In an unprecedented year of crisis, the pressure was on to put projects on hold and retreat from in-person interviews. But what if your team of producers have different ideas? Rather than waiting for better times, could this be our public media moment to shine and deliver something meaningful to our audience?
“The Hidden Pandemic” is a documentary and multi-platform community engagement project that sheds a spotlight on the unfolding impact of mental illness during this pandemic year. It’s about depression, anxiety, suicide and exposing the cracks in a system that was faltering even before COVID hit.
This is not a virtual project. We make ourselves vulnerable by entering people’s homes and poking our head into doctors’ offices and medical clinics. At a time when mask and vaccine policies are dividing Americans across political divides, we go to great lengths to tell an inclusive story that engages conservatives and liberals, urban and rural residents and Black, white and Hispanic Kansas Citians.
We meet a farmer in Kansas who acknowledges he can sometimes spend 10 hours a day just sitting idly in his tractor. He ruminates about taking his own life. He’s never asked for help. He says in rural Kansas there’s too much of a stigma attached to seeking mental health counseling.
We meet a mentally ill woman living in a home filled with rats.

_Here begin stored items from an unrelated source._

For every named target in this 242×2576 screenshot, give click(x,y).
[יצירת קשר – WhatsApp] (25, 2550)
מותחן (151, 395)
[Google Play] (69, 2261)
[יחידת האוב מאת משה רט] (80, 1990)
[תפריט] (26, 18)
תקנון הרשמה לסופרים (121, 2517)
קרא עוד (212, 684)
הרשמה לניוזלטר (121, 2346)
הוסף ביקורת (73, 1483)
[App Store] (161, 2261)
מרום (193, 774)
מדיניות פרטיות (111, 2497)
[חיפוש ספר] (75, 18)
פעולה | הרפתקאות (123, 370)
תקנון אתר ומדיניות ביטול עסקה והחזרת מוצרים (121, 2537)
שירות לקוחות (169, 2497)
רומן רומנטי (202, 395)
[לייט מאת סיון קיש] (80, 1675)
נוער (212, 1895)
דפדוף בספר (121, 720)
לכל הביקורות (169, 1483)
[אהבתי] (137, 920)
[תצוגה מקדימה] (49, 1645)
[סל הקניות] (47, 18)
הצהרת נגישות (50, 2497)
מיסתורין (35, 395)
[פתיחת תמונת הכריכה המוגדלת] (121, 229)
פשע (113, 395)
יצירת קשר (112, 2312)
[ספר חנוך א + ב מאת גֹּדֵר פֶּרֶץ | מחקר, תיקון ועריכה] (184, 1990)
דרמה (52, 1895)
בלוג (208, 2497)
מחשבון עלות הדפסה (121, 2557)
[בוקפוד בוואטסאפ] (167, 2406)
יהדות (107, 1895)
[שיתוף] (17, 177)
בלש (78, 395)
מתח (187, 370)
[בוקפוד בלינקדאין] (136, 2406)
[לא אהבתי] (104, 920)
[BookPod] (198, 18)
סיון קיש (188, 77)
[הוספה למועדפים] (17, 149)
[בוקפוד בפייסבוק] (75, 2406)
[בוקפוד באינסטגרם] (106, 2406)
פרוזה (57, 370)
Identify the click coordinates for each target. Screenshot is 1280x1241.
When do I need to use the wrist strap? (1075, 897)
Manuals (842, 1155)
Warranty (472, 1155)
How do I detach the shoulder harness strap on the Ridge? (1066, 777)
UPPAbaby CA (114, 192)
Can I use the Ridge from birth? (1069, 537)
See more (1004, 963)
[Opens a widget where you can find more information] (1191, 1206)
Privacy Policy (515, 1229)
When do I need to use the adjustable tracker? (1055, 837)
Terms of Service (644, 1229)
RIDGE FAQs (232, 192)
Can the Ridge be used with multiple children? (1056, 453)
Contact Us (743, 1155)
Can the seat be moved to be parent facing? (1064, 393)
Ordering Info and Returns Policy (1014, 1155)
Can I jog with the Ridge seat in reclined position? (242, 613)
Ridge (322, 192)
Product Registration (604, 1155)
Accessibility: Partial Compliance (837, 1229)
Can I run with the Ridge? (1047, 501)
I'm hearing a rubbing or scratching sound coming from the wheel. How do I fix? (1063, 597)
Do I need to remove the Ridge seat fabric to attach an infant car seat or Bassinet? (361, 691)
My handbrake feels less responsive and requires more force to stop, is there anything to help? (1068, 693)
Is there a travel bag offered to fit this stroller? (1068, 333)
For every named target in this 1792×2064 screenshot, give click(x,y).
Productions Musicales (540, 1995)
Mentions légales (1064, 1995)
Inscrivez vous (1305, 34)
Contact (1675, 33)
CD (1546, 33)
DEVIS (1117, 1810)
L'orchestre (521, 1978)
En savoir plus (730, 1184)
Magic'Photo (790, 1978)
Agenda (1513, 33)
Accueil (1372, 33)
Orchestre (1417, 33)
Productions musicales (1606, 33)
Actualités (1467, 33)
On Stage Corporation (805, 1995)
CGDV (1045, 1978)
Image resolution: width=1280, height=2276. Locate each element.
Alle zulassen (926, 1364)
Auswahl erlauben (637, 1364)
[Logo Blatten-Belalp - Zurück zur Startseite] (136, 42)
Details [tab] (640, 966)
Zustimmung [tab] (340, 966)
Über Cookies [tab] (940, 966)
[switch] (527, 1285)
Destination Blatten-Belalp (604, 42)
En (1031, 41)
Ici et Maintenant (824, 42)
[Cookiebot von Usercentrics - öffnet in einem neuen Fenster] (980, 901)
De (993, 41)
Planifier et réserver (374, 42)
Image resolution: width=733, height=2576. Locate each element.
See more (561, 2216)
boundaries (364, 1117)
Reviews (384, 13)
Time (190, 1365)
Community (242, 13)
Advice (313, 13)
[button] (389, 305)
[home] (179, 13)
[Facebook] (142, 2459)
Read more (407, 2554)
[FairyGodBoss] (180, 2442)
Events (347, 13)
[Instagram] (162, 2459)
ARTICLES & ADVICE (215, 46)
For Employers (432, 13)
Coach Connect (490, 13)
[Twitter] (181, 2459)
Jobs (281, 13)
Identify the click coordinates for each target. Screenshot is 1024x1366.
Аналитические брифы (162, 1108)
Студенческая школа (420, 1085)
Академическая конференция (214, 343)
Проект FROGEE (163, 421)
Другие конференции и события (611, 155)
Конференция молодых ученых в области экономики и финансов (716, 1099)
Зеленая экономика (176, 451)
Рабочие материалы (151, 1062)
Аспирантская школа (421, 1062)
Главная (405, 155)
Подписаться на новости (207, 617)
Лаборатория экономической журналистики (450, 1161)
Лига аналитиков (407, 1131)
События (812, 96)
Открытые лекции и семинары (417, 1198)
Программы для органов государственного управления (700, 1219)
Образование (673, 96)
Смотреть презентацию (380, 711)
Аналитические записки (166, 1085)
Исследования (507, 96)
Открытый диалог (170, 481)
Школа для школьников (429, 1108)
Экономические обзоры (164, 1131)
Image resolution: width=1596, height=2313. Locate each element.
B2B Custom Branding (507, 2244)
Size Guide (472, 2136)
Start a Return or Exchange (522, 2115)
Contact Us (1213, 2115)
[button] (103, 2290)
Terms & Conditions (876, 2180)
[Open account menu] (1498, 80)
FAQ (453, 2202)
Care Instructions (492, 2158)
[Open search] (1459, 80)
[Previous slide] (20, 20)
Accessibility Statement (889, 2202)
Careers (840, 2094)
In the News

A special night camera we installed in her kitchen picks up 97 rodent movements in an hour. We meet an emergency room doctor who is dealing with so many mentally ill patients he’s set up a makeshift ward for them. The 450-bed facility currently has no designated mental health wing or unit.
Wrapped around the documentary is a town hall in which we prod and poke decision makers. There are five digital-video shorts designed to grab the attention of younger audiences who may not have developed the habit of tuning into a long-form program on public television. And there are community screenings, including a statewide mental health summit with the Governor of Kansas, top Republican lawmakers and judges, attorneys, parole and probation officers.
Our digital team produced a fast-paced “5 TIPS” segment on what to do if you’re emotionally struggling. Our “CuriousKC” online engagement reporter answered viewer questions and turned them into news stories. And the project features a comprehensive online guide to mental health resources.